Vitamin D Today, in the Past and in the Future
How did we ever get to this point, where so many intelligent, educated people ingest vitamin D supplements, hoping to prevent cancer, cardiovascular disease, diabetes and other diseases, despite lacking evidence that vitamin D will provide this benefit?
One factor in the substantial growth of vitamin D supplementation has been news coverage of vitamin D-related stories. The media thrives (or dies) on ratings, which translate into money. Controversy helps boost ratings. The past decade has been full of controversy about vitamin D, so it has been in the news frequently. The brevity of reporting inevitably omits some information and meaningful explanations, and scientific evidence may be blurred when passionate voices promote vitamin D in the news. People like simple, sensational stories and the thought that a D-vitamin could offer serious long-term disease prevention is widely appealing.
Misunderstanding of vitamin D began with its discovery, when this steroid-hormone was called a vitamin. Often considered a nutrient with only beneficial effects, D is the only vitamin that our bodies can manufacture, in a process triggered by something as ubiquitous as daylight. A couple of decades ago, vitamin D was not an everyday over-the-counter product. Sources of vitamin D available to consumers then: cod liver oil, infant vitamin drops and multiple vitamins, stand in stark contrast to today's plethora of vitamin D products and fortified foods. Despite these developments, we consistently encounter warnings about widespread low vitamin D.
It is not unusual for people to misconstrue reports correlating low vitamin D with sick people to be the same thing as low vitamin D causing or contributing to disease, which is like thinking fever causes disease. Many people are surprised to learn that no clinical trials have shown that vitamin supplementation protects people against cancer, other diseases or extends life. The National Cancer Institute does not recommend for or against the use of vitamin D supplements to reduce the risk of colorectal or any other type of cancer. The Jan. 2015 issue of the British Medical Journal included this advice: "Do not recommend vitamin D supplements to prevent chronic disease because clear evidence of benefit does not currently exist and adverse effects cannot be excluded."
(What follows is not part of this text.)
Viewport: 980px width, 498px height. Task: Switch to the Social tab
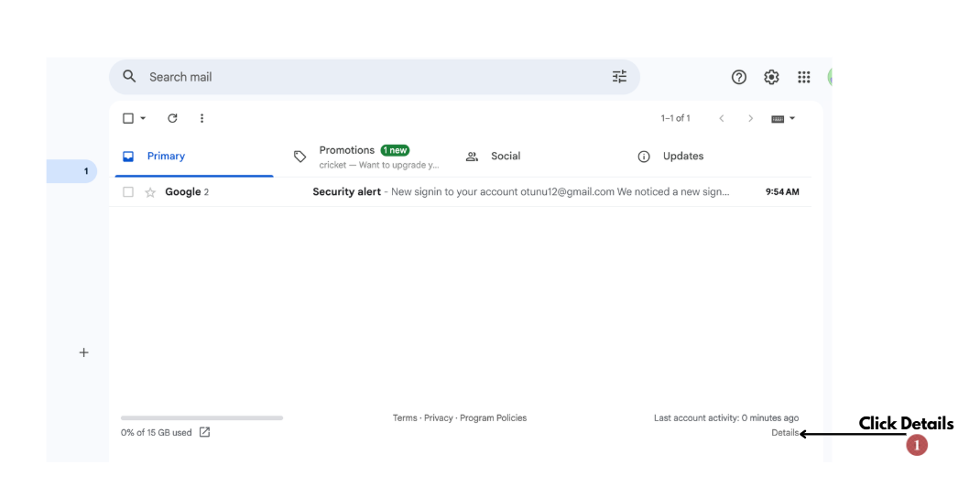pos(505,157)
Despite early excitement from observational studies, clinical trials have not borne convincing evidence for vitamin D benefits beyond bone health. New randomized trials are underway, and more will be conducted to study any effects of vitamin D supplementation on cancer and other health outcomes. A recent JAMA paper noted that "clinical enthusiasm for supplemental vitamin D has outpaced available evidence." The paper warned that widespread vitamin D supplementation threatens to jeopardize the ability of researchers to conduct valid randomized clinical trials. Future trials will be informative only if the results are not diluted by enrolled participants using vitamin D supplementation.
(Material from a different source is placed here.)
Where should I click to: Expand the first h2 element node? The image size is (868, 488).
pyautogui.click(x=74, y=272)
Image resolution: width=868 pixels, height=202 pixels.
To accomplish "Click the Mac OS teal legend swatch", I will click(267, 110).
There remains a lack of a consensus for an optimal laboratory measure of 25-dihydroxyvitamin D, resulting is a wide range of what is considered normal. Last month, Labcorp once again raised their "normal range" for 1,25-dihydroxyvitamin D from 10-75 pg/mL to 19.9-79.3 pg/mL. With the Mayo Clinic website stating 80ng/mL is "the lowest reported level associated with toxicity in patients without primary hyperparathyroidism and with normal renal function", establishing valid target normal ranges for both D-metabolites obviously remains a challenge that can affect patient health.
We will continue in our efforts to educate people who are ill about the reality of vitamin D supplements and the immediate health effects they may experience from using them. It will be a mistake with lasting implications if widespread vitamin D supplementation keeps science from finally establishing whether there actually is any benefit from vitamin D supplementation, even in the general population.